One exceptionally magnetic "performer" who caught Vince's eye was a Dr. Jerry Graham. Momentarily returning to contemporary CEO mode, McMahon admonishes: "We don't refer to our performers as wrestlers. They're artists. What people like Steve Austin do with their bodies--combining athleticism with performance--is nothing short of incredible." Dr. Jerry Graham was a 6-foot-3, 300-pound giant who used peroxide in his hair and always dressed in red. Naturally, Vince took to wearing all red, right down to the shoes. When Graham suggested the scrawny youngster work out in a gym, McMahon found himself remarkably motivated.
As McMahon recalls, "Jerry drove around in this '59 Caddy convertible with big fins, and when he was out in public, he'd light his cigars with $100 bills. I'm thinking, 'This is the life.' So I'd try to smoke cigars when I was a kid, and I'd cough and sputter and spew. But it looked so cool the way Jerry handled it--something to do with his hands. Cigars were a big deal--performers, the booking office, heck, you could cut the smoke with a knife. Cigar smoking was a manly thing to do--if you could afford it."   Finding that money, though, was a long way off. His mother was a secretary in a government office. The stepfathers were hardly affluent. Meanwhile, Vince was uncontrollable.
"I had a choice of either going to a state-supported reform school or military school. My dad was, in his words, able to 'spring' for it," he says of his journey to Fishburne Military School in Waynesboro, Virginia. "At 14, I had no reputation, so it was a new beginning, a great chance to start over and create a new reputation."   Well, to paraphrase the old lyric from The Who's "Won't Get Fooled Again," meet the new Vince--same as the old Vince.
McMahon went on to become the first cadet in Fishburne's 100-plus years to be court-martialed, albeit, he points out in painstaking detail, unsuccessfully. What happened was that on the eve of his graduation, it was rumored that he was planning to sabotage the ceremony. A court-martial proceeding was quickly convened. But thanks to the backing of his teachers, who appreciated McMahon's efforts in improving his grades, he was cleared of the charges. It would not be the last time McMahon stood down his accusers.   Even then, the entertainer in McMahon couldn't resist himself. "The morning of graduation," he says, "I walked up to this old colonel we had and said, 'You thought I was going to fuck up finals.

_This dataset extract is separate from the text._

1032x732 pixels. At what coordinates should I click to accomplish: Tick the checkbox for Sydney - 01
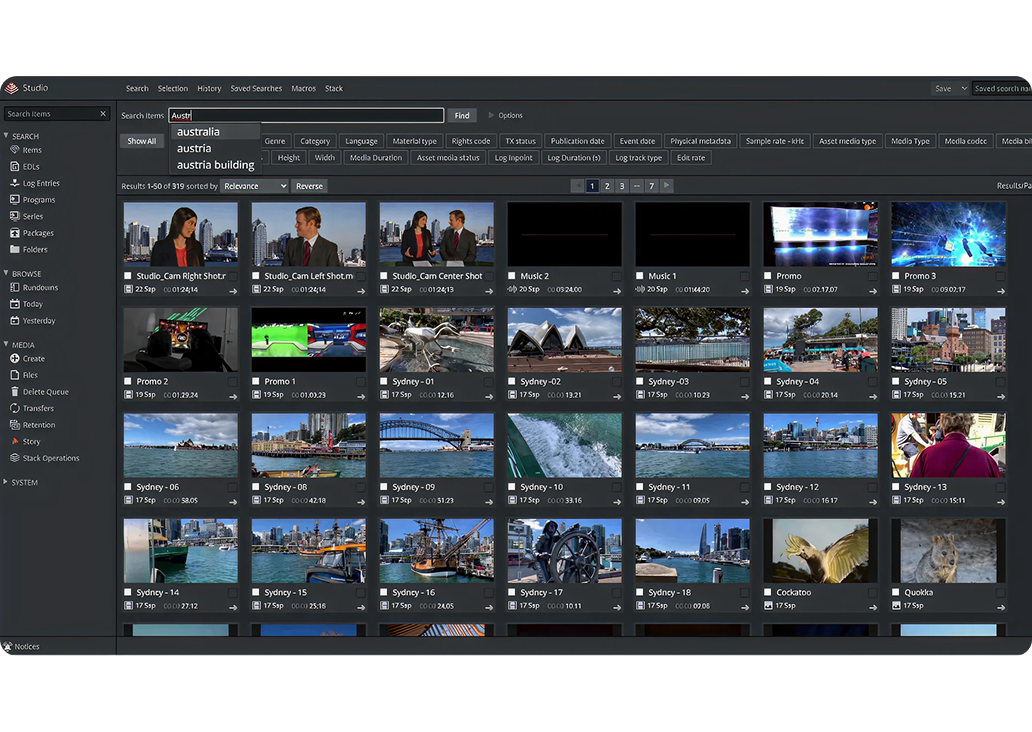[384, 382]
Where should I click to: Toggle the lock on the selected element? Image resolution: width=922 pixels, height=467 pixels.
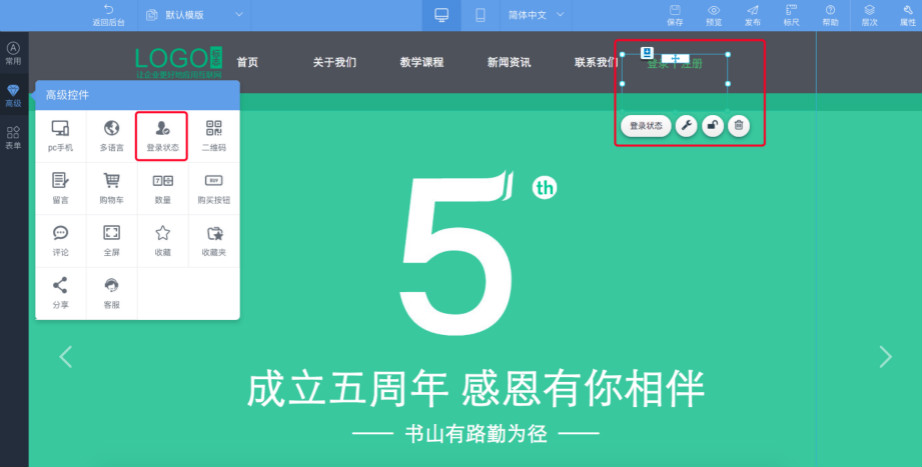712,125
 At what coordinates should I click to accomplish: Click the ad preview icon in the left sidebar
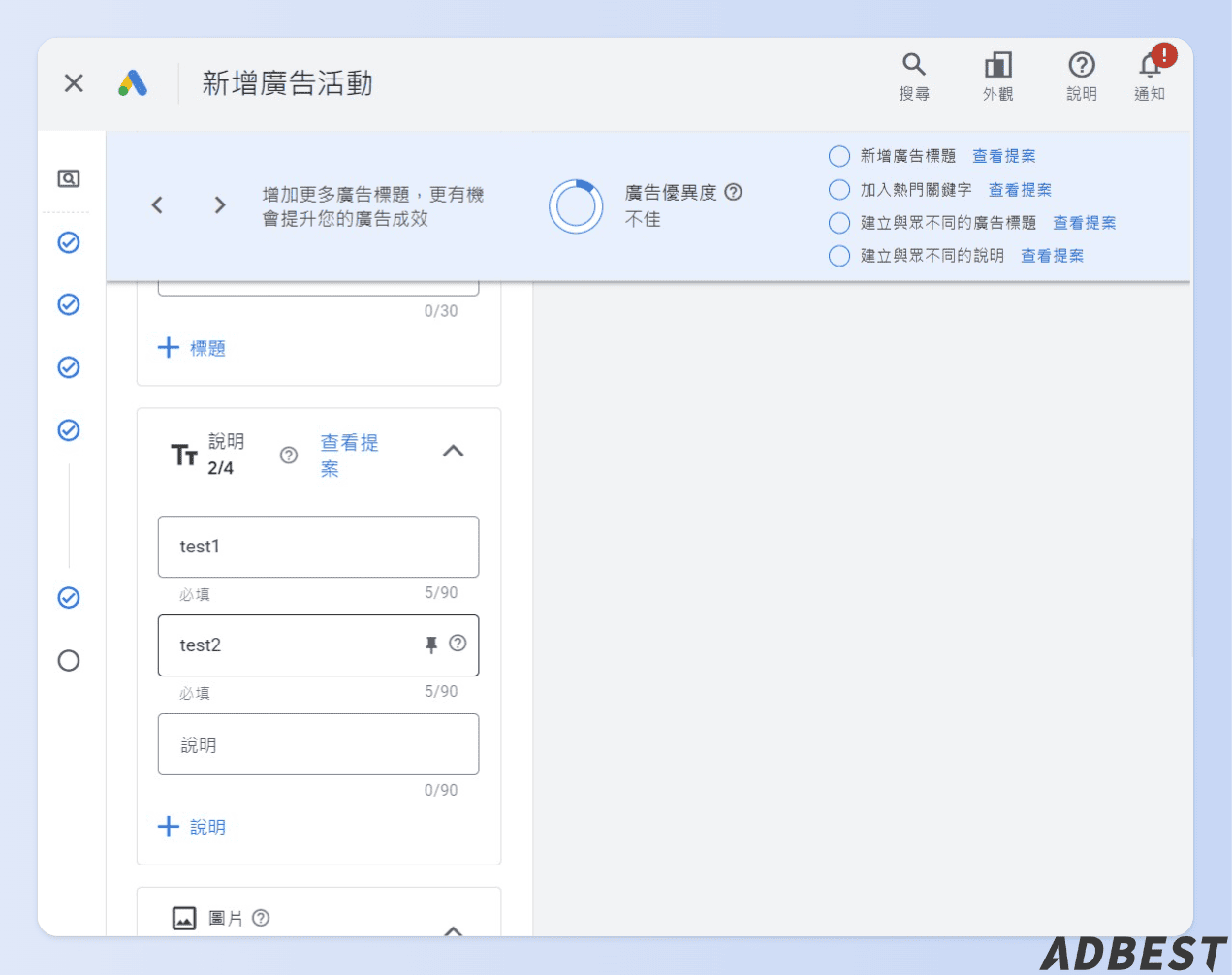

But now, wait and see what I'm going to do.' He recoiled, and then I said, 'Just kidding.' "
After Fishburne, McMahon enrolled at East Carolina College in Greeenville, North Carolina. Education, though, took a backseat to his true passion. Several years earlier, at 16, McMahon had met a 13-year-old named Linda Edwards, falling in love instantly--with her parents, Henry and Evelyn, that is.   "I had no idea what a family was until I met Linda, and saw how they lived," he says. "It was an Ozzie and Harriet life. There wasn't screaming and beating. 'You see,' I thought, 'there's something else.' I wanted some of that stability and love. And then I wanted more of it."
McMahon married Linda after his sophomore year of college, on August 6, 1966. McMahon's father wasn't pleased with the choice, but as usual, the son took action his way. "My dad thought if I got married it would stop me from graduating," says McMahon. "I knew that marrying Linda would ensure that I'd graduate. Linda's a whiz. She's more structured, she's more disciplined. All I'd learned from military school about discipline was how to get around it."   East Carolina was also the place where McMahon learned to smoke cigars. Four or five times a semester, whether he was hanging around the dorms or hitting the local pubs, McMahon and his buddies would smoke a few cigars and, as he puts it, "do things college-age men do," he says, adding, "I really like them most after a big meal. I love steak, but when you're in college, you do what you do, so back then it was more having a hamburger and later, a cigar."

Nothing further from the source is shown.